A Rule Based Intelligent Software to Predict Length of Stay and the Mortality Rate in Trauma Patients in the Intensive Care Unit

Mitra  Montazeri; Mehdi  Ahmadinejad; Mahdieh  Montazeri; Kambiz   Bahaadinbeigy; Mohadeseh  Montazeri; Leila  Ahmadian

doi:10.18502/ijph.v52i1.11680

Mitra Montazeri Medical Informatics Research Center, Institute for Futures Studies in Health, Kerman University of Medical Sciences, Kerman, Iran
Mehdi Ahmadinejad Department of Anesthesiology, Shahid Bahonar Hospital, Afzalipour Faculty of Medicine, Kerman University of Medical Sciences, Kerman, Iran
Mahdieh Montazeri Medical Informatics Research Center, Institute for Futures Studies in Health, Kerman University of Medical Sciences, Kerman, Iran
Kambiz Bahaadinbeigy Medical Informatics Research Center, Institute for Futures Studies in Health, Kerman University of Medical Sciences, Kerman, Iran
Mohadeseh Montazeri Department of Computer, Technical and Vocational University, Kerman, Iran
Leila Ahmadian Medical Informatics Research Center, Institute for Futures Studies in Health, Kerman University of Medical Sciences, Kerman, Iran

DOI: https://doi.org/10.18502/ijph.v52i1.11680

Keywords: Rule based intelligent software; Neuro-Fuzzy expert system; Decision-table model; Length of stay; Mortality rate

Abstract

Background: Intensive Care Unit (ICU) has the highest mortality rate in the world. ICU has special equipment that leads to the hospital's most costly parts. The length of stay in the ICU is a special issue, and reducing this time is a practical approach. We aimed to use artificial intelligence to help early and timely diagnosis of the disease to help with health.

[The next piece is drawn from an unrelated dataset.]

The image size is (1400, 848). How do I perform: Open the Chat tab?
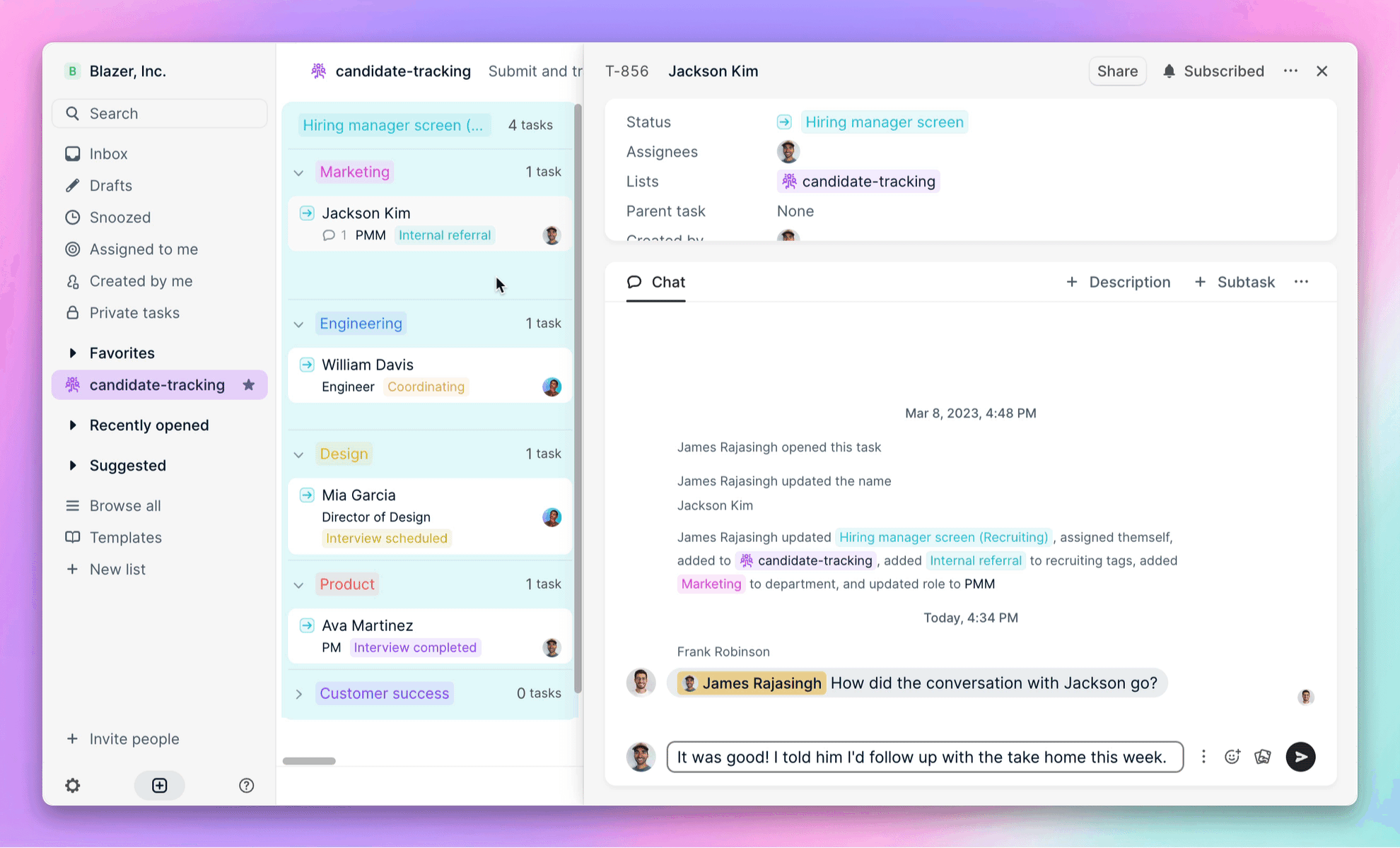657,282
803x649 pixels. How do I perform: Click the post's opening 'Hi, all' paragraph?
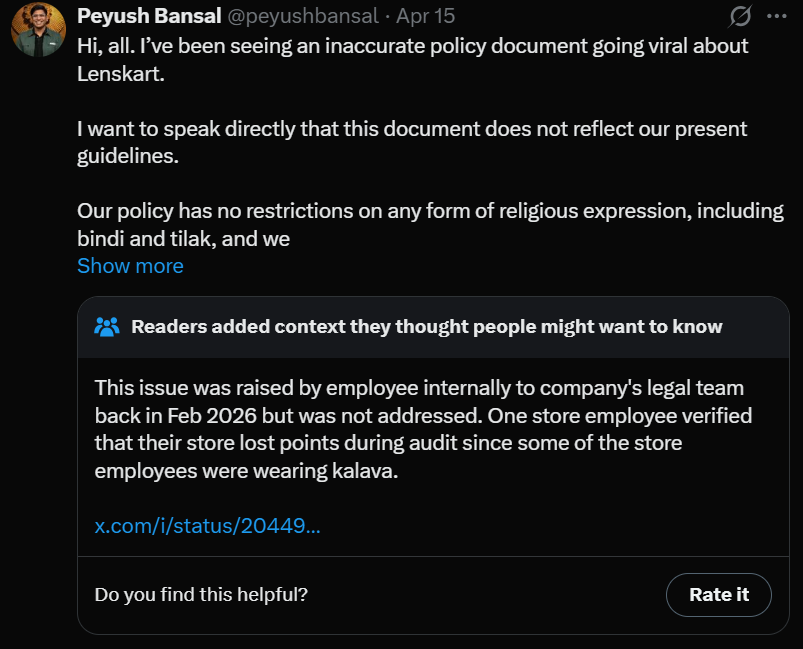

Methods: We designed a rule-based intelligent system to predict the length of stay and the mortality rate of trauma patients in ICU. A neuro-Fuzzy and eight machine learning models were used to predict the mortality rate in trauma patients in ICU. The performances of these techniques were evaluated with accuracy, sensitivity, specificity, and area under the ROC curve. Decision-Table was used to predict the length of stay in trauma patients in ICU. For comparison, eight machine learning models were used. The method is compared based on Mean absolute error and relative absolute error (%).

Results: Neuro-Fuzzy expert system and Decision-Table showed better results than other techniques. Accuracy, sensitivity, specificity, and ROC Area of Nero-Fuzzy are 83.6735, 0.9744, 0.3000, 0.8379, and 1, respectively. The mean absolute error and Relative absolute error (%) of the Decision-Table model are 4.5426 and 65.4391, respectively.

Conclusion: Neuro-Fuzzy expert system with the highest level of accuracy and a Decision-Table with the lowest Mean absolute error, which are rule-based models, are the best models. Therefore, these models are recommended as a valuable tool for prediction parameters of ICU as well as medical decision-making.